Jumat, 04 Mei 2018

Mie Kadin Di Jogya

Mie Kadin Di Jogya   

Meski dalam kondisi masih sakit, aku diajak anak mantu pergi makan malam di Mie Kardin hari Kamis pekan yang lepas. Alasannya karena mudah-mudahan mie ini yang minim resikonya untuk asam uratku. Maka kami berkunjunglah ke kedai mie yang konon sudah ada sejak tahun 1947. Sudah lumayan tua juga umurnya. Setelah sampai, samar-samar kembali ingatanku bahwa dulu (entah kapan) aku juga pernah berkunjung ke tempat ini dengan rombongan teman-teman. 

Kedai atau warung atau apapun lah namanya cukup luas. Dengan meja yang juga lumayan banyak jumlahnya (aku tidak menghitungnya). Di latar paling belakang ada jejeran gerobak penggodog mie. Ada lima atau enam, tapi malam itu yang beroperasi hanya tiga buah. Yang beroperasi, menggodog pesanan demi pesanan mie yang sepertinya tiada henti-hentinya. Perlu kesabaran untuk mencicipi mie godog di tempat ini karena memang harus disiapkan porsi demi porsi di atas tungku anglo. Dan itu dilakukan oleh ketiga gerobak yang beroperasi itu. Tiga gerobak yang lain menurut cerita baru dioperasikan di akhir pekan, karena pengunjung warung ini lebih membludak.

Banyak pelayan berseragam hilir mudik. Yang mencatat pesanan dan yang mengantar pesanan yang sudah jadi. Kami berenam, termasuk Hamizan dan Fathimah memesan mie godog (mie rebus maksudnya) dan setelah itu menunggu.
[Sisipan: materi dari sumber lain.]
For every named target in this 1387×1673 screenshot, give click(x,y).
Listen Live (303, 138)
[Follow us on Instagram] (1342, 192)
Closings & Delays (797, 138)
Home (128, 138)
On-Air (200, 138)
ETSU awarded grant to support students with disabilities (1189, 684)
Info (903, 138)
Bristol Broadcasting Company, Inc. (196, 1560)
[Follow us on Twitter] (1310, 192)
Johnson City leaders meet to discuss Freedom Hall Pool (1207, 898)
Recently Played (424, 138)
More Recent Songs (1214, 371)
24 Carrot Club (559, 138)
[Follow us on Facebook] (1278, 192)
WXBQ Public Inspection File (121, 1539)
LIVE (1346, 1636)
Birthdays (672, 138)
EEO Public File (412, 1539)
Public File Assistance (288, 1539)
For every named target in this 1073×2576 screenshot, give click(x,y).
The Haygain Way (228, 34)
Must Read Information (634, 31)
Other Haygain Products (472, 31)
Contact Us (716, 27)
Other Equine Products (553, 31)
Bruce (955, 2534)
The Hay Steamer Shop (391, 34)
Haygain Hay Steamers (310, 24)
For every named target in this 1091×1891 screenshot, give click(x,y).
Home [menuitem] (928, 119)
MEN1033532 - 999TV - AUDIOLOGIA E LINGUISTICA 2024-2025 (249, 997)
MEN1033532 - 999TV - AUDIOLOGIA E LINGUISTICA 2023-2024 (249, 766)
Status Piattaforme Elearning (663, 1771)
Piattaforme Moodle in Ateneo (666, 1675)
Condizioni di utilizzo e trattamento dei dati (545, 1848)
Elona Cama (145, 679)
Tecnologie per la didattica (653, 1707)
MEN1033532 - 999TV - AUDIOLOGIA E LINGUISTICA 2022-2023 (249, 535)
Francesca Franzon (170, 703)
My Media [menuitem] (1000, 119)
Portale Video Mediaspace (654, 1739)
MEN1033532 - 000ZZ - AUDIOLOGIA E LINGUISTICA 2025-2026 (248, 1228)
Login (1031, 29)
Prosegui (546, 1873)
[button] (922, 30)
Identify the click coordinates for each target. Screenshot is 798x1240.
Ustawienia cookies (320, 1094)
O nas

Sebuah penantian yang lumayan lama. Kesimpulan pertama, kalau kita datang dengan perut lapar untuk makan malam di tempat ini, pilihannya pasti kurang tepat. Kalau lagi lapar, restoran Padang adalah tempat yang tepat dengan servis kilatnya.  

Sambil menunggu, aku mengamati si tukang masak yang benar-benar tidak henti-hentinya menyiapkan setiap pesanan. Lumayan melelahkan juga pekerjaannya. Aku tidak tahu apakah di setiap gerobak hanya ada satu orang tukang masak atau ada penggantinya.

Yang menarik pula, di teras di pinggir jalan, di ketinggian (karena tempat makan berada di hamparan lebih rendah dari jalan) ada orkes musik yang tidak henti-hentinya membawakan lagu-lagu jadul. Keberadaan orkes musik ini yang mengingatkanku bahwa aku sudah pernah dulu mampir ke sini. Entah bagaimana pula kerjasama pemain orkes musik dengan pemilik warung mie Kadin. Yang pasti hiburan musik ini menurut cerita selalu hadir setiap malam di tempat ini.  

Pesanan kami akhirnya datang. Bagiku rasa mie rebusnya biasa-biasa saja. Tapi aku benar-benar kagum dengan usaha yang sudah berumur, dengan melibatkan banyak sekali pekerja (tukang masak dan pelayan-pelayan) ini. 

Nama dagangnya Kadin, karena lokasinya dekat kantor Kamar Dagang, dan juga karena nama yang mengawali usaha ini mbah Karto Kasidin, yang foto mereka (suami istri) dipajang di dinding di belakang meja kasir.